18. In any case in considering whether the matter should be remanded) to the trial Court for further trial, it would not be out of place to consider the provisions of Section 482 which saves inherent powers of this Court. In, considering the provisions of Section 482, a Division Bench of this Court has in the case of Chhatru Shobraj Taleraj v. State of Maharashtra  Mah. L. J. 817 , observed (at p. 819 and 820):
As far as the provisions of Section 482 of tile Code of Criminal Procedure are concerned, it is well settled that it does not confer any new power nor adds to the powers which are in the very nature of things organic and as such available to a Court of justice. See Emperor v. Khawaja Nazir Ahmed (1944) 47 Bom. L.R. 245 P. C.. The State of Uttar Pradesh v, Mohammad Naine : 2SCR363 , A.H. Satranjiwala v. The State of Maharashtra  Mah. L.J. 18 (1970) 74 Bom. L. R. 742, Bombay Cycle & Motor Agency Ltd. v. Bhagwanprasad Ramragubir Pattdey : (1974)76BOMLR612 , and The Public Prosecutor, Andhra Pradesh v. Devireddi Nagi Reddi I. L.R. (1963) A.P. 144. The concept of inherent power of the Court cannot be conceived as divorced from its constitution. In law it is organic as opposed to super-imposed; as one necessary for effective functioning as opposed to mere addition thereof. The provisions of this section are declaratory and are to be exercised as the section itself indicated by the High Court as and when occasion arises so as to make such orders necessary to give effect to any order of the Court made in accordance with the Code of Criminal procedure or to prevent the abuse of the process of any Court or otherwise to meet the ends of justice.

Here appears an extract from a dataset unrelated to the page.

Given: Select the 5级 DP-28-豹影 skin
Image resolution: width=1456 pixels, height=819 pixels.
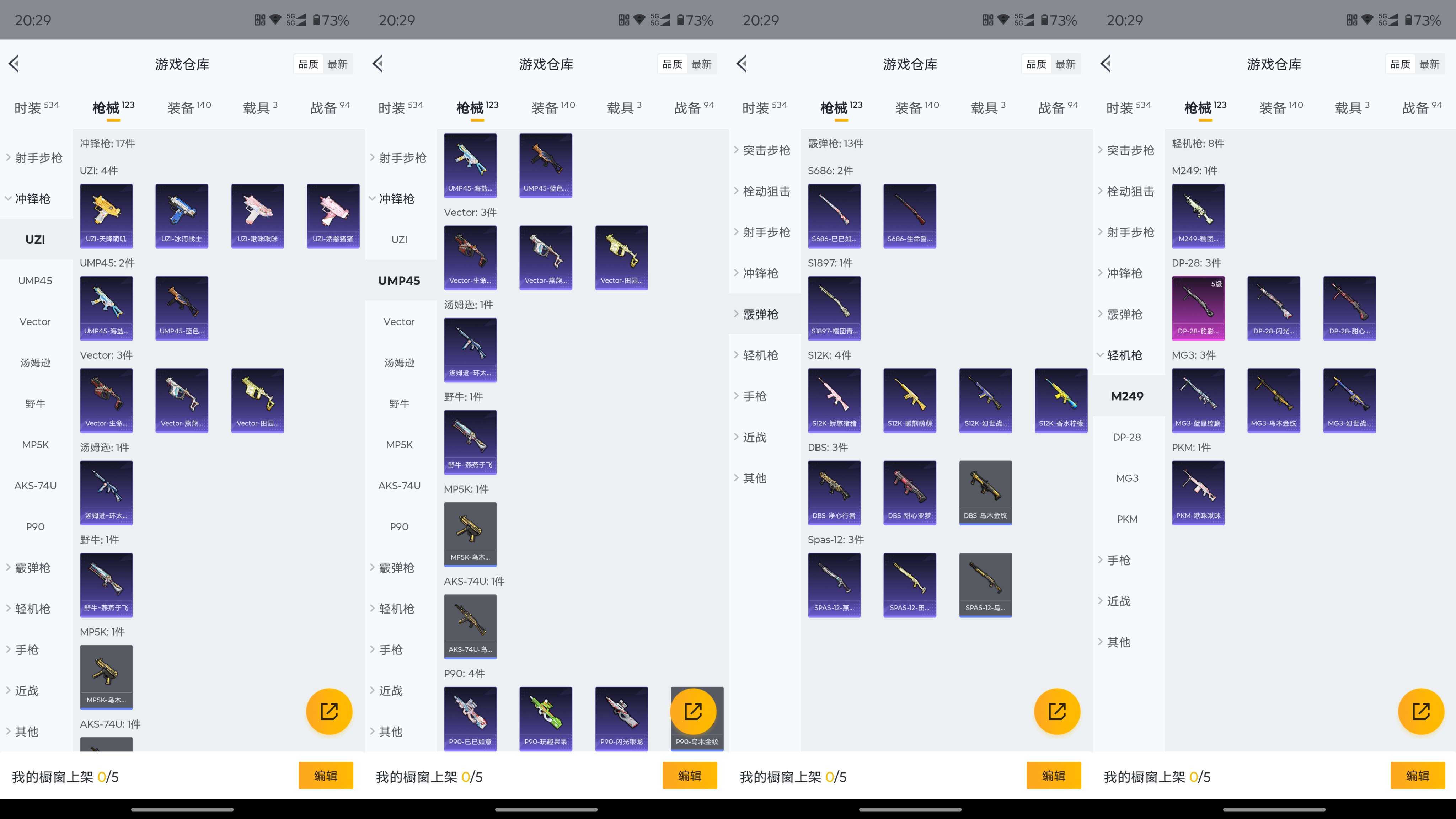Looking at the screenshot, I should (x=1198, y=308).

The inherent powers have to be exercised in a given case to secure the ends of justice and I consider this to be an eminently a fit case where I should exercise the inherent powers and consider the facts and circumstances of this case whether at this stage the matter should be remanded for further trial. The allegation in this case is that the petitioner-accused committed criminal breach of trust of a paltry amount of Rs. 292,50 between June and August 1963. For nearly 13 years thereafter the complainant did not feel aggrieved by the alleged defalcation and it was only on July 6, 1974 that the complainant thought it fit to file the present complaint nearly after 11 years. This case has dragged on from 1976, i.e., for the last nearly five years. For a paltry amount of alleged defalcation committed some 11 years, ago before the complaint was filed, the petitioner-accused has been required to go through the mental tension and agony for the last five years. It appears to me that something else has happened which has prompted complaint to be filed after 11 years and does not appear to be a bona fide complaint by reason of the lag of time. The petitioner was required to expend for engaging an Advocate in the trial Court and in two different Courts for proceeding after the order of discharge. I feel that the petitioner has undergone sufficient punishment for the alleged defalcation and considering the very paltry amount, I do not think that the petitioner should be made to suffer any further. I, therefore, feel that the order of discharge on the facts and circumstances of the case should be read as an order of acquittal.
19. I, therefore, pass the following order:
20. Rule absolute. Order dated February 4, 1980 of the Additional Sessions Judge, Sangli, set aside. Accused acquitted. Bail bond cancelled.